▶ _Text passage_:
Recommended for selective isolation and differentiation of E.coli and other enteric bacteria from pharmaceutical products in accordance with the microbial limit testing by harmonized methodology of USP/EP/BP/JP.
Ingredients Gms / Litre
Gelatin peptone # 17.000
HMC peptone ## 3.000
Lactose monohydrate 10.000
Sodium chloride 5.000
Bile salts 1.500
Neutral red 0.030
Crystal violet 0.001
pH after sterilization ( at 25°C) 7.1±0.2
**Formula adjusted, standardized to suit performance parameters
# Pancreatic digest of gelatin
## Peptones (meat and casein)
Suspend 49.53 grams (the equivalent weight of dehydrated medium per litre) in 1000 ml purified/distilled water. Heat to boiling to dissolve the medium completely. Sterilize by autoclaving at 15 lbs pressure (121°C) for 15 minutes or as per validated cycle. Cool to 45-50°C. Mix well before pouring into sterile Petri plates. The surface of the medium should be dry when inoculated.
Principle And Interpretation
MacConkey Agar is the earliest selective and differential medium for cultivation of coliform organisms (8,9). Subsequently MacConkey Agar and Broth have been recommended for use in microbiological examination of foodstuffs (10) and for direct plating / inoculation of water samples for coliform counts (1). This medium is also accepted by the Standard Methods for the Examination of Milk and Dairy Products (12). It is recommended in pharmaceutical preparations and is in accordance with the harmonized method of USP/EP/BP/JP (11,2,3,6).

▶ _Required tasks_:
A. Turn the paragraph of the MacConkey Agar text that begins "Suspend 49.53 grams" into a short list of steps, keeping every quantity, temperature and time.
B. Please extend the MacConkey Agar text with a few sentences that pick up after its final sentence.
The listing is separate material with no connection to the MacConkey Agar text.

▶ _Record extracts_:

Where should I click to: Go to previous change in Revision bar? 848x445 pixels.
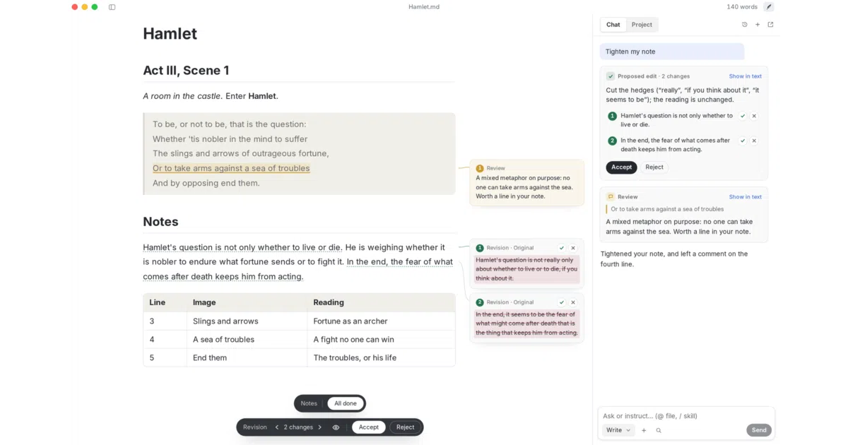point(277,427)
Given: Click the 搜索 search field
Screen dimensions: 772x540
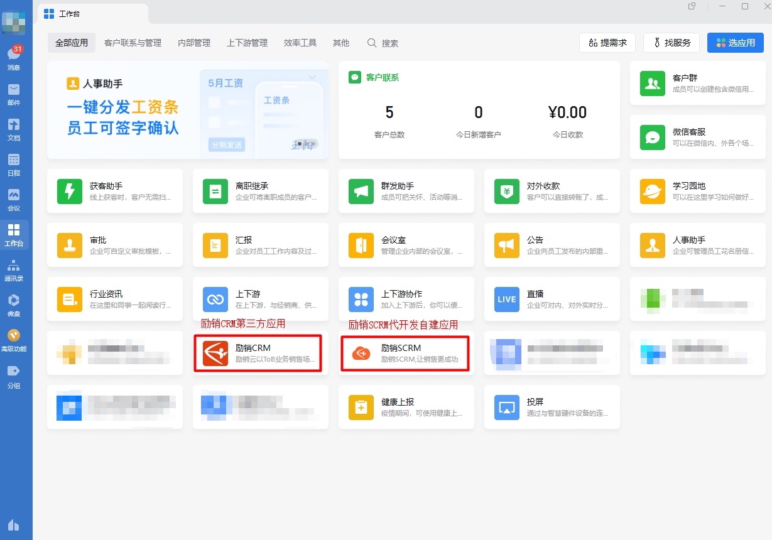Looking at the screenshot, I should coord(388,43).
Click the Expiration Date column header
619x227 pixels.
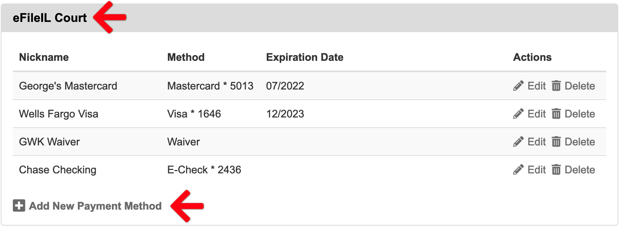tap(305, 57)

▶ _Answers given_:
A.
- Suspend 49.53 g of dehydrated medium in 1000 ml of purified or distilled water.
- Heat to boiling until the medium dissolves completely.
- Autoclave at 15 lbs pressure (121°C) for 15 minutes, or as per a validated cycle.
- Cool to 45-50°C.
- Mix well and pour into sterile Petri plates.
- Make sure the medium surface is dry before inoculation.

B.
Gelatin peptone and HMC peptone provide the essential nutrients, vitamins and nitrogenous factors required for growth of microorganisms. Lactose monohydrate is the fermentable source of carbohydrate. The selective action of this medium is attributed to crystal violet and bile salts, which are inhibitory to most species of gram-positive bacteria. Sodium chloride maintains the osmotic balance in the medium.
After enrichment of Escherichia coli in MacConkey Broth (MH083), it is then subcultured on MacConkey Agar. Gramnegative bacteria usually grow well on the medium and are differentiated by their ability to ferment lactose. Lactose fermenting strains grow as red or pink and may be surrounded by a zone of acid precipitated bile. The red colour is due to production of acid from lactose, absorption of neutral red and a subsequent colour change of the dye when the pH of medium falls below 6.8. Lactose non-fermenting strains, such as Shigella and Salmonella are colourless and transparent and typically do not alter appearance of the medium. Yersinia enterocolitica may appear as small, non-lactose fermenting colonies after incubation at room temperature.
Type of specimen
Pharmaceutical samples, Food and dairy samples, Water samples.